**Prompt**
After locating the line that holds "Click the 'than 27-inch iMac for' line", copy that line and all that follow it word for word through the end of the data, with no pictures.

[Entries taken from a collection]

● ● ● ● ● ● ●

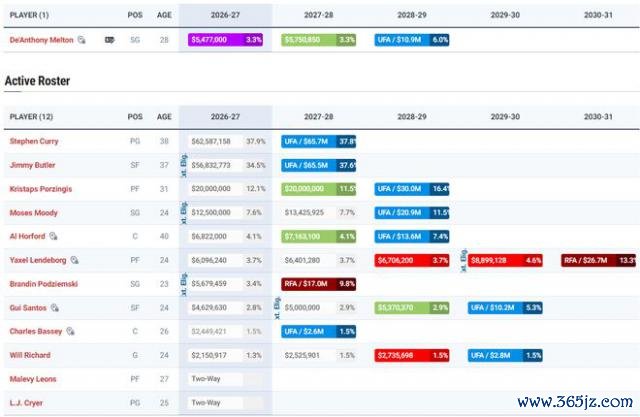The height and width of the screenshot is (417, 640).
Task: Click Lendeborg's red $8,899,128 2029-30 salary badge
Action: pyautogui.click(x=505, y=260)
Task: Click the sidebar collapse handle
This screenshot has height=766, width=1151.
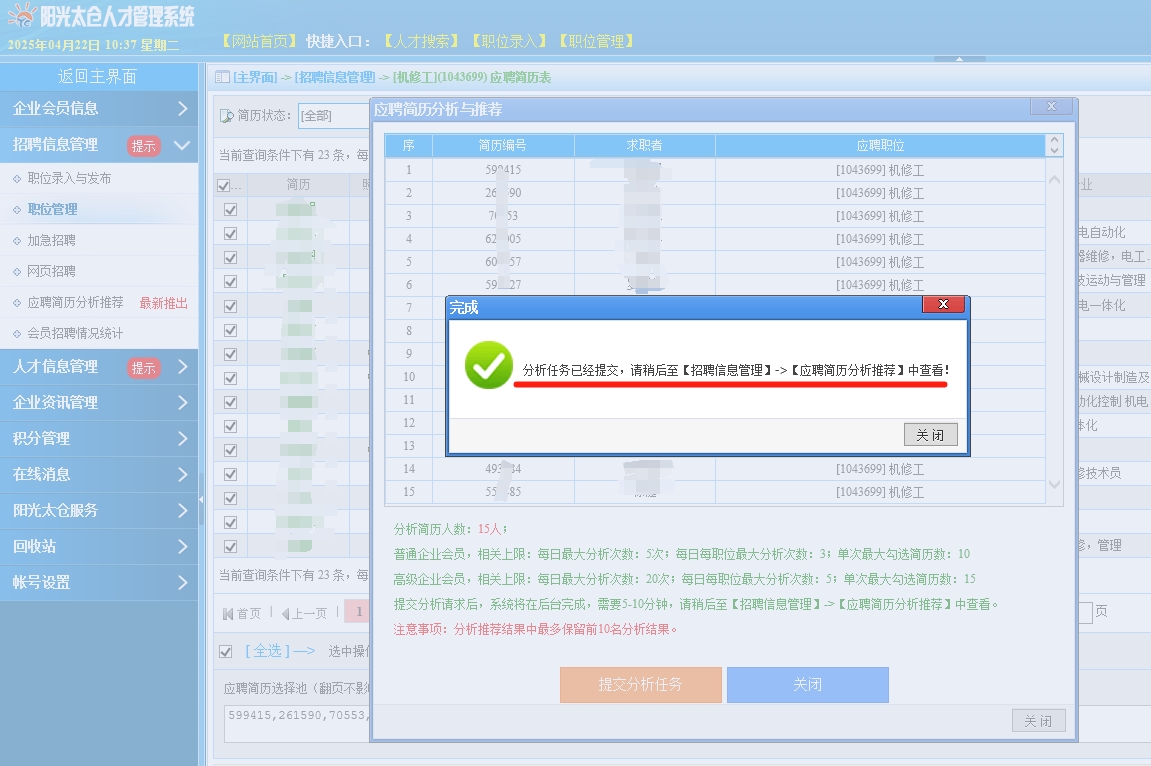Action: pyautogui.click(x=201, y=497)
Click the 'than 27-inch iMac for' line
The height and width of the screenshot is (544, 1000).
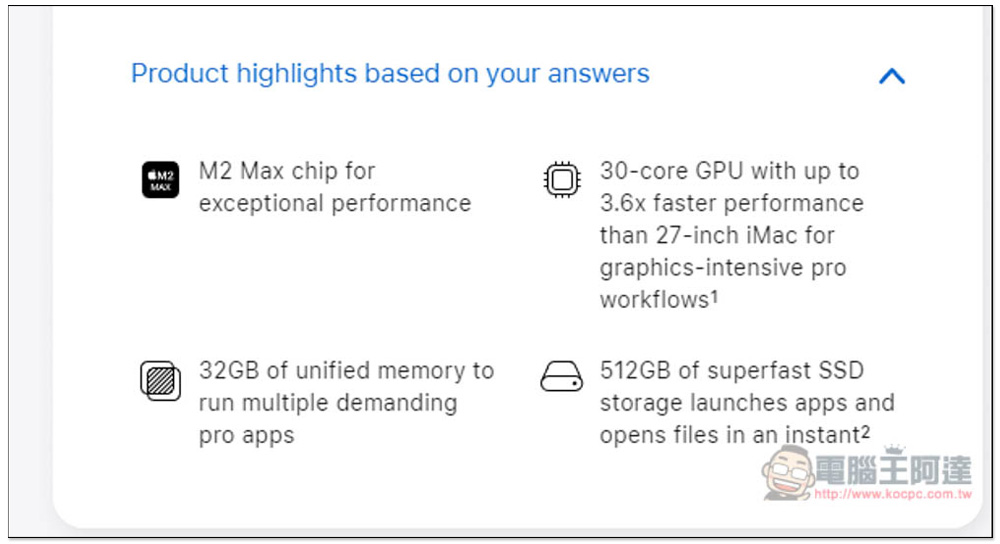tap(716, 236)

● ● ● ● ● ● ●

**Task solution**
Click the 'than 27-inch iMac for' line
The height and width of the screenshot is (544, 1000).
tap(716, 236)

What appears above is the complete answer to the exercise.